§ Stored data entries:
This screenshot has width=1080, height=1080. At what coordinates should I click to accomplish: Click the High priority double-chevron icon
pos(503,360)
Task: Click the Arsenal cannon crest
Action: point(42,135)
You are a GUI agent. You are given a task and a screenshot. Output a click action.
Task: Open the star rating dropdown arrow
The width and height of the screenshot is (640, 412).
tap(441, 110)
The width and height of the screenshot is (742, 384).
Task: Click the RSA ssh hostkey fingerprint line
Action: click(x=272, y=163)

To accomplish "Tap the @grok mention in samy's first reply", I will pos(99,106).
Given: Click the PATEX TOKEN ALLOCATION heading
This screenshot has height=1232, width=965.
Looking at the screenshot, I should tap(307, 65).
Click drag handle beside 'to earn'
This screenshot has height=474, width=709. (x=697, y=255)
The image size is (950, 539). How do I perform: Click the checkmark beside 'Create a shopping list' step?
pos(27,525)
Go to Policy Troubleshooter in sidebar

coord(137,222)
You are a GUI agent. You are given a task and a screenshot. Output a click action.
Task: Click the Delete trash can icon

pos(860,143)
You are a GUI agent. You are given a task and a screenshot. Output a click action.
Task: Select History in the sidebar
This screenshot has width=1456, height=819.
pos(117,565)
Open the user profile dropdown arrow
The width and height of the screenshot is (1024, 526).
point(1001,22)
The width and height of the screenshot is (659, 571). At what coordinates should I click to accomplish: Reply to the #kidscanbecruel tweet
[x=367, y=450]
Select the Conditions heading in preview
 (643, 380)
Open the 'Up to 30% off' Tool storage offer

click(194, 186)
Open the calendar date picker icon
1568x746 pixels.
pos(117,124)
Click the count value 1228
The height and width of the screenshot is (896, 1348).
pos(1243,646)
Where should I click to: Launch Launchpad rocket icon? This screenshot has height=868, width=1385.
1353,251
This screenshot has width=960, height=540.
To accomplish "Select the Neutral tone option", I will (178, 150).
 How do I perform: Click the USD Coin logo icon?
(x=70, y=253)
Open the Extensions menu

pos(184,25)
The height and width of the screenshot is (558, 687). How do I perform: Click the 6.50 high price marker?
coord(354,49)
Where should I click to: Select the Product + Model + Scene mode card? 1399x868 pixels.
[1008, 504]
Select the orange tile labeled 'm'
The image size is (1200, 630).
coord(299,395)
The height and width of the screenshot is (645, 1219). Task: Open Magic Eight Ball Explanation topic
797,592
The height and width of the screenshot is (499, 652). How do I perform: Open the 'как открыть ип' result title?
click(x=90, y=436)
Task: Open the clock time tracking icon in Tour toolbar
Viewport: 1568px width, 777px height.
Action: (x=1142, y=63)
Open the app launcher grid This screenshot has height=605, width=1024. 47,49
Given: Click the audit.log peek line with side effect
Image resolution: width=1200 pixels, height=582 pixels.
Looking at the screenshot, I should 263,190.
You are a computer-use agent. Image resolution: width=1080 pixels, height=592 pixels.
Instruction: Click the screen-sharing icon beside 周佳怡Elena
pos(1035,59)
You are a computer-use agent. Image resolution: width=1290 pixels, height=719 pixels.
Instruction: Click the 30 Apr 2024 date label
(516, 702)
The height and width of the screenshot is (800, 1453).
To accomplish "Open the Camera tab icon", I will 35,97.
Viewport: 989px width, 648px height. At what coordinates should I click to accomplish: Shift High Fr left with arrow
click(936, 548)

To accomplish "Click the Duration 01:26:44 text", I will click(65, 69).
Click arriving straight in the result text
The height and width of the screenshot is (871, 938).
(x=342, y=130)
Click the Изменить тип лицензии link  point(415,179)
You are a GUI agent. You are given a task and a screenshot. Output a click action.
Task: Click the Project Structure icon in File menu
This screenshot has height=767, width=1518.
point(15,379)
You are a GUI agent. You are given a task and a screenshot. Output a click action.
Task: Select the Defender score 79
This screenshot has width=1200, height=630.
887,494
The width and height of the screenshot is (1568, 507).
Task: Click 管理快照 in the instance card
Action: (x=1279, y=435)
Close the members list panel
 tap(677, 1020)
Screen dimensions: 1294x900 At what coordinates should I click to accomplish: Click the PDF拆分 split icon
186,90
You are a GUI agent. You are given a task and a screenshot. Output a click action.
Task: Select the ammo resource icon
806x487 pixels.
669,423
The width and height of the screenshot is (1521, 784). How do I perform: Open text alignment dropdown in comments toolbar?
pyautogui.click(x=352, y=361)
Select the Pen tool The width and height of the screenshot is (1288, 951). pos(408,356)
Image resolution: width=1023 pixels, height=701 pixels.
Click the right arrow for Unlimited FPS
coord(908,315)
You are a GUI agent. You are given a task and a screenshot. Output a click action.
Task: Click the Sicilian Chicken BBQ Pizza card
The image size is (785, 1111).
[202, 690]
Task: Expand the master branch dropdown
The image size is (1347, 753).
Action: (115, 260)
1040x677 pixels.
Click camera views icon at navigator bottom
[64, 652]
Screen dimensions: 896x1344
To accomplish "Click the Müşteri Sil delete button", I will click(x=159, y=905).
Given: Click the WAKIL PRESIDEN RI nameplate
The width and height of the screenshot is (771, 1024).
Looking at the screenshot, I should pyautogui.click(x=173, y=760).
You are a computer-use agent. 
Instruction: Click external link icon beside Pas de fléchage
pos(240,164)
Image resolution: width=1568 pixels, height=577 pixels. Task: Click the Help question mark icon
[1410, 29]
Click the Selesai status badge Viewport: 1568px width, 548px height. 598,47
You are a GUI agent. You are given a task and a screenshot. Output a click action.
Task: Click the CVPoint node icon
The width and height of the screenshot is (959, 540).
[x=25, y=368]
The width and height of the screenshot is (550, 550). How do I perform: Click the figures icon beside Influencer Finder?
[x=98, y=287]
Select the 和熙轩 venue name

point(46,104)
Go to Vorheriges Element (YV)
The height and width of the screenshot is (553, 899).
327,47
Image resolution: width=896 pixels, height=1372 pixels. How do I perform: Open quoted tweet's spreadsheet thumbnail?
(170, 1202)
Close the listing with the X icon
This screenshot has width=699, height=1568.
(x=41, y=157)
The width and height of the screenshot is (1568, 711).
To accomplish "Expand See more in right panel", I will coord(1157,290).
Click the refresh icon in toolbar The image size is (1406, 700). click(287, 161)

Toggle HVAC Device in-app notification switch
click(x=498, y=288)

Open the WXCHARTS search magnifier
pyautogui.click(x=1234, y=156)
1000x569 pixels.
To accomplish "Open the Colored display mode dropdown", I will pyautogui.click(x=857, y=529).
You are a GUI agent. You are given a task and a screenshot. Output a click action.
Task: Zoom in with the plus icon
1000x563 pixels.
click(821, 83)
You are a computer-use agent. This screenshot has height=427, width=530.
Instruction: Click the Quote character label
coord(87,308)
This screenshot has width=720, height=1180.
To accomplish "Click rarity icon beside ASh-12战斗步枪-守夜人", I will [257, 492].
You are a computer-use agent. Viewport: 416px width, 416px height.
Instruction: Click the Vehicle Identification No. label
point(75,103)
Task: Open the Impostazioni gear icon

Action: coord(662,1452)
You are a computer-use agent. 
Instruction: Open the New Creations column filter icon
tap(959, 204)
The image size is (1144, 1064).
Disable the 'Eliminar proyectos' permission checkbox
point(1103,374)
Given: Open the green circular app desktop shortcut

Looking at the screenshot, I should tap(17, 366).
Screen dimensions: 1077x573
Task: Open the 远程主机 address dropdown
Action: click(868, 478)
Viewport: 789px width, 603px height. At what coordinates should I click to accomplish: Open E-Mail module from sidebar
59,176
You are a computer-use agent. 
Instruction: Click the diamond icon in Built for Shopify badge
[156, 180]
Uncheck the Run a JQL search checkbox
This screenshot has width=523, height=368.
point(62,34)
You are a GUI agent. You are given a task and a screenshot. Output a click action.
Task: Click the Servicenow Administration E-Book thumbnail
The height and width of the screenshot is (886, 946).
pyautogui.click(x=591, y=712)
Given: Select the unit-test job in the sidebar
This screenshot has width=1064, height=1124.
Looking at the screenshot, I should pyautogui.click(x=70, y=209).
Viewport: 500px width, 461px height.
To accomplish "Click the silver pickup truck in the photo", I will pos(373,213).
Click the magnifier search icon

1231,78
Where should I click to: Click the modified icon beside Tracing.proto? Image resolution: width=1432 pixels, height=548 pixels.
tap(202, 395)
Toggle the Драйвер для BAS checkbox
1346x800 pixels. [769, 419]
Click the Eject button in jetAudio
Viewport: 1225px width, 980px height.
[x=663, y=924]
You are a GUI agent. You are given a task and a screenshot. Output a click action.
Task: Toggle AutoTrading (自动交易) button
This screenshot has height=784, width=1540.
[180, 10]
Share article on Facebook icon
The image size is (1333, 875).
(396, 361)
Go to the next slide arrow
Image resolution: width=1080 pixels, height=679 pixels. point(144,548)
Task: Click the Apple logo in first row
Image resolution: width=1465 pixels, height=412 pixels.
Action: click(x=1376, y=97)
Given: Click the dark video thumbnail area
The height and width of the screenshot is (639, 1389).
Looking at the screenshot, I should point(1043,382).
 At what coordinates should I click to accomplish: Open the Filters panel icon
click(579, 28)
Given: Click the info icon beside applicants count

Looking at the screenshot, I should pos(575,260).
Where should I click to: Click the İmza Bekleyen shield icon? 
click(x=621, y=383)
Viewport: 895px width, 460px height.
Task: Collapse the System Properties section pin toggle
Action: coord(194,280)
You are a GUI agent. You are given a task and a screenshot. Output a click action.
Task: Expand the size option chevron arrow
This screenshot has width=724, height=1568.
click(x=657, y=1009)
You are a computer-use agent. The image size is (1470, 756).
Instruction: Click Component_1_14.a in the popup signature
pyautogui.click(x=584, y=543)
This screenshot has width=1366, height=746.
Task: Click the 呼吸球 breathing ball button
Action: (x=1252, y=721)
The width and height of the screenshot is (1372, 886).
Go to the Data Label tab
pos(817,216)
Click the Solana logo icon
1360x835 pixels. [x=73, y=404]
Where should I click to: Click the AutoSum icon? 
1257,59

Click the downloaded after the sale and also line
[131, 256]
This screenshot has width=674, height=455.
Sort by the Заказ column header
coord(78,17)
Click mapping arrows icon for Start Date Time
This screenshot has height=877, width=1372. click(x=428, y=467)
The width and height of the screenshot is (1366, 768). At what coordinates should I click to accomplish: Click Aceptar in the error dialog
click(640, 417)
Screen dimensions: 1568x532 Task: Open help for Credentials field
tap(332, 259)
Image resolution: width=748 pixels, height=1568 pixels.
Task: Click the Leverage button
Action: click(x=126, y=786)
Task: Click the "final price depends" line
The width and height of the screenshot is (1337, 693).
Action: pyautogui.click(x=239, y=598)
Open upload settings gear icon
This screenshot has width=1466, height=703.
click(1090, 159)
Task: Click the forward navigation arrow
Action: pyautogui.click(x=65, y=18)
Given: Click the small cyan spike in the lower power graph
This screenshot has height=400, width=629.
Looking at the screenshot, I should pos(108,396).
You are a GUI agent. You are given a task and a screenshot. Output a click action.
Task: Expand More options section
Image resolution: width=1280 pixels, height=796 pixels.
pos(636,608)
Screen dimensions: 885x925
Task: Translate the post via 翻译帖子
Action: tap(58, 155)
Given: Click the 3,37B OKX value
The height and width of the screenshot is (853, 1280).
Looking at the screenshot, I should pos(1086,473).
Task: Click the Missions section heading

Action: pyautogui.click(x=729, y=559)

§ Task objective: Looking at the data above, write out exactly the lines that start at the one containing "The width and height of the screenshot is (1568, 711)." and end at the one containing "Task: Click the Servicenow"; include both and nothing beyond.

§ Response area:
The width and height of the screenshot is (1568, 711).
To accomplish "Expand See more in right panel", I will coord(1157,290).
Click the refresh icon in toolbar The image size is (1406, 700). click(287, 161)

Toggle HVAC Device in-app notification switch
click(x=498, y=288)

Open the WXCHARTS search magnifier
pyautogui.click(x=1234, y=156)
1000x569 pixels.
To accomplish "Open the Colored display mode dropdown", I will pyautogui.click(x=857, y=529).
You are a GUI agent. You are given a task and a screenshot. Output a click action.
Task: Zoom in with the plus icon
1000x563 pixels.
click(821, 83)
You are a computer-use agent. This screenshot has height=427, width=530.
Instruction: Click the Quote character label
coord(87,308)
This screenshot has width=720, height=1180.
To accomplish "Click rarity icon beside ASh-12战斗步枪-守夜人", I will [257, 492].
You are a computer-use agent. Viewport: 416px width, 416px height.
Instruction: Click the Vehicle Identification No. label
point(75,103)
Task: Open the Impostazioni gear icon

Action: coord(662,1452)
You are a computer-use agent. 
Instruction: Open the New Creations column filter icon
tap(959, 204)
The image size is (1144, 1064).
Disable the 'Eliminar proyectos' permission checkbox
point(1103,374)
Given: Open the green circular app desktop shortcut

Looking at the screenshot, I should tap(17, 366).
Screen dimensions: 1077x573
Task: Open the 远程主机 address dropdown
Action: click(868, 478)
Viewport: 789px width, 603px height. At what coordinates should I click to accomplish: Open E-Mail module from sidebar
59,176
You are a computer-use agent. 
Instruction: Click the diamond icon in Built for Shopify badge
[156, 180]
Uncheck the Run a JQL search checkbox
This screenshot has width=523, height=368.
point(62,34)
You are a GUI agent. You are given a task and a screenshot. Output a click action.
Task: Click the Servicenow Administration E-Book thumbnail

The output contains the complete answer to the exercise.